Yeager – by General Chuck Yeager and Leo Janos, pub. Century Hutchinson, London 1986
Strictly this book has little to do with cross-cultural issues, though Chuck Yeager served in a number of countries including Germany, Pakistan, Spain and the Philippines and had extensive dealing with people from other cultures. I am including a review of this book because I found it interesting. Chuck Yeager is well known as the first person to fly faster than sound, breaking the sound barrier in the Bell X-1 in 1947, he was also one of America’s leading test pilots for many years, at a time when the US Air Force was introducing its first jet aircraft. Yeager was also put in charge of America’s training school for astronauts, which was later closed when plans for the military use of space were changed.

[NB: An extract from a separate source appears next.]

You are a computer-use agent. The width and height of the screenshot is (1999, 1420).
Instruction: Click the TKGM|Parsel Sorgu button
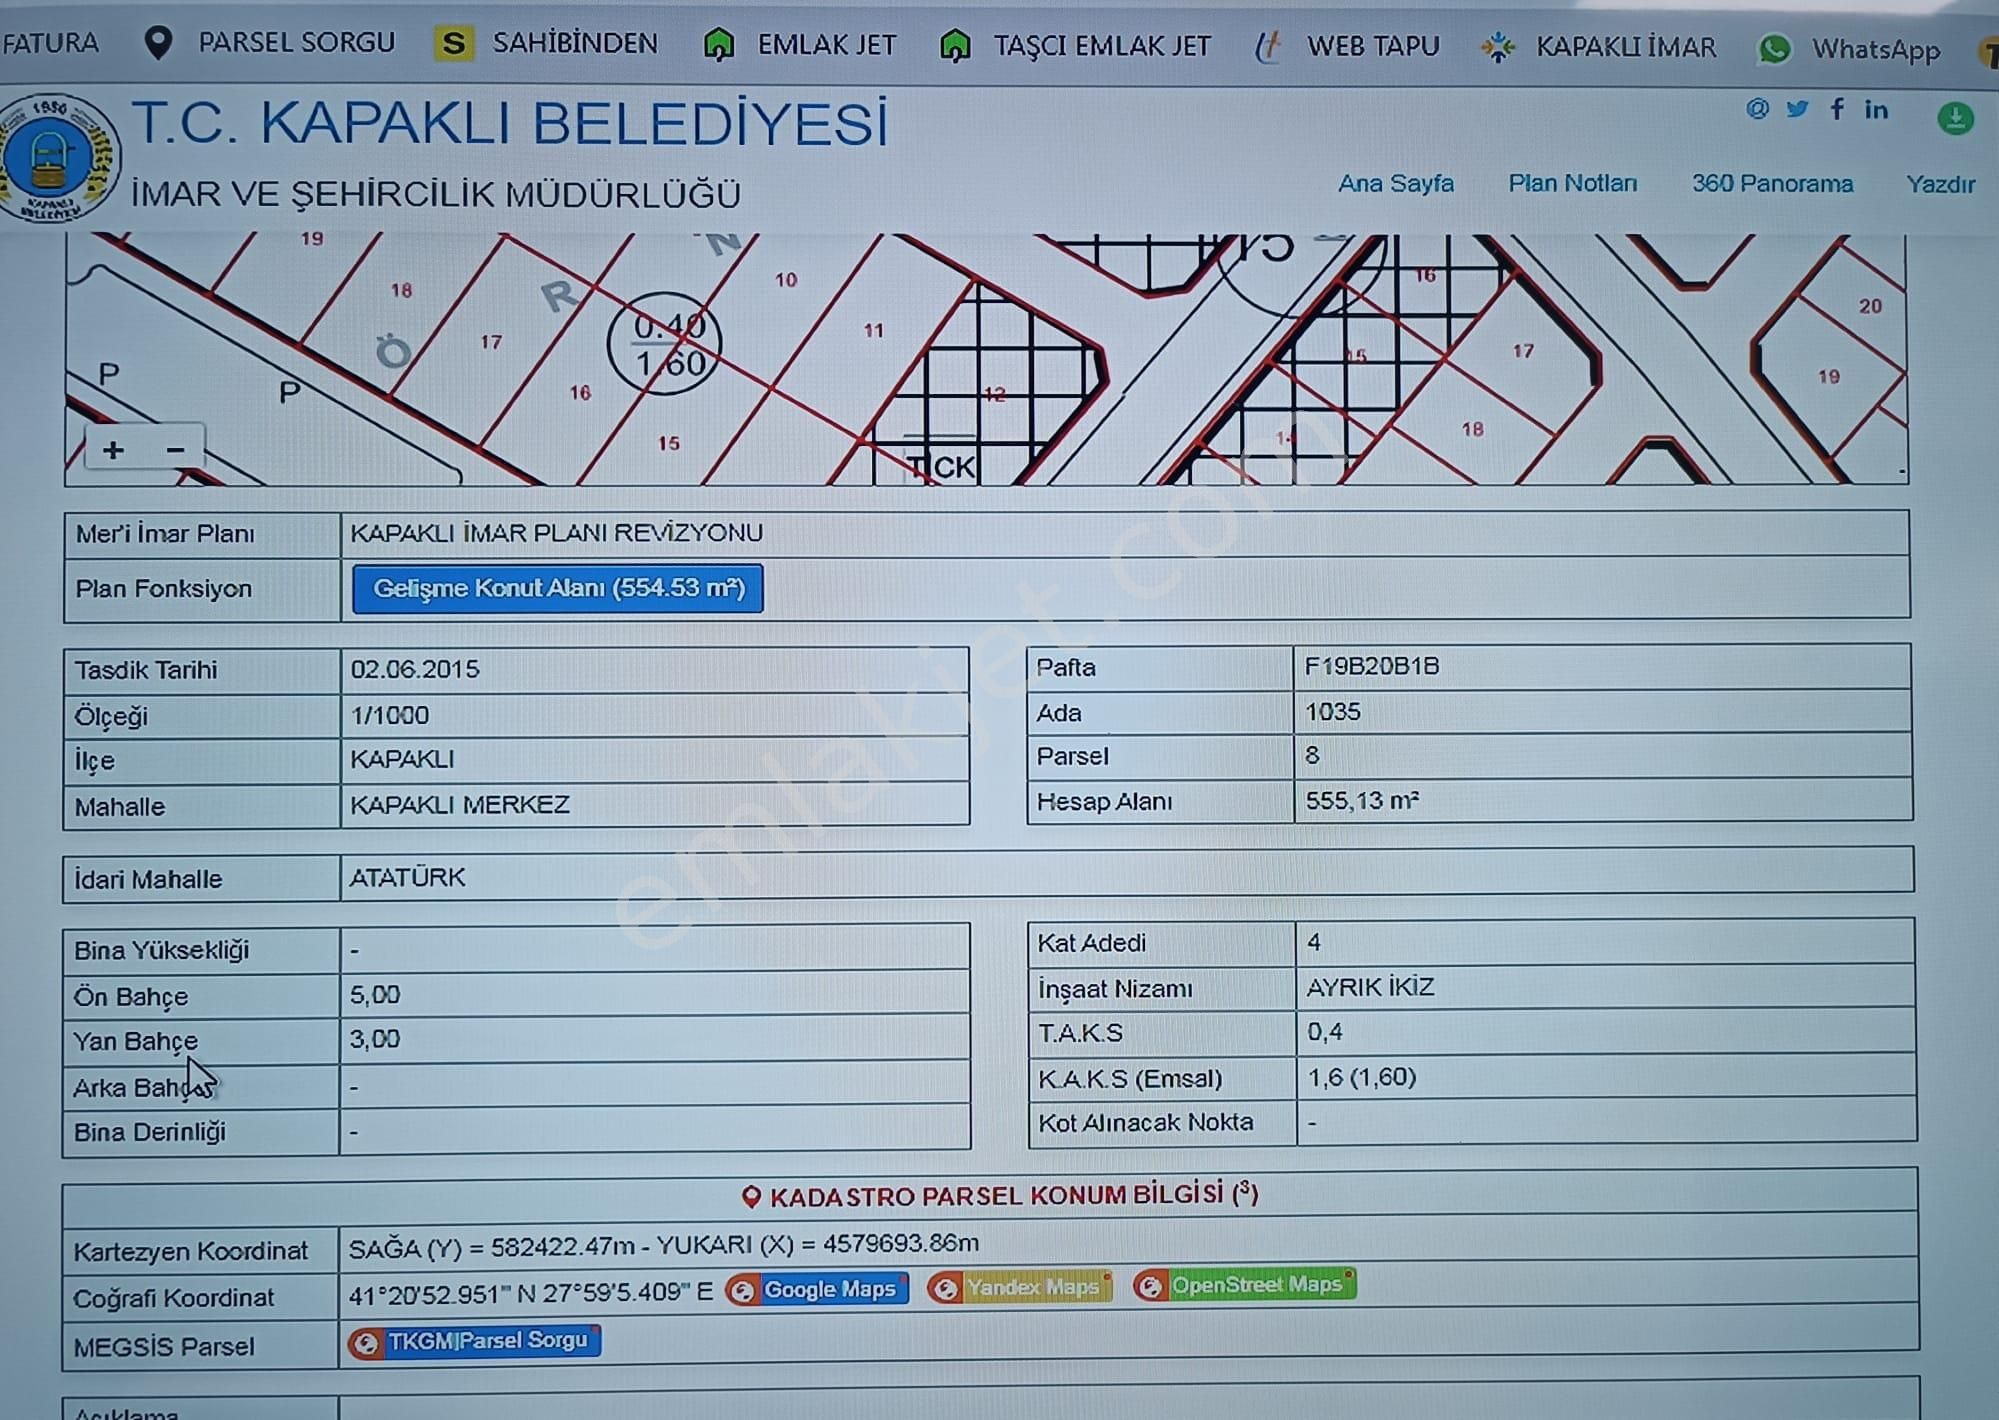tap(477, 1341)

However Yeager was first and foremost a fighter pilot, a man who once shot down five German aircraft in one sortie, he flew the P-51 Mustang over Western Europe in World War II. He also saw service in Vietnam where he flew 127 combat missions.
In 1971 he was posted to Pakistan as US Air Advisor during the period of the India-Pakistan War over East Pakistan. He and his wife Glennis experienced cultural problems with the eight servants in the house they were living in, in Islamabad. Glennis Yeager complained about their laziness and stealing to a visiting tribal chief, Malik Atta. Atta’s reaction was to say, “Be so kind, Madam, to point out the culprit and I will shoot him on the spot. This instant. He’s dead.” It took the Yeagers a while to calm Atta down and get him to put his gun away.
But Yeager was first and foremost a pilot, and the insights into US military policy during the Cold War are secondary to his account of flying. Yeager was featured prominently in a film, “The Right Stuff”, and his is a fascinating account of a period in aviation history that can never be equalled. I enjoyed this book.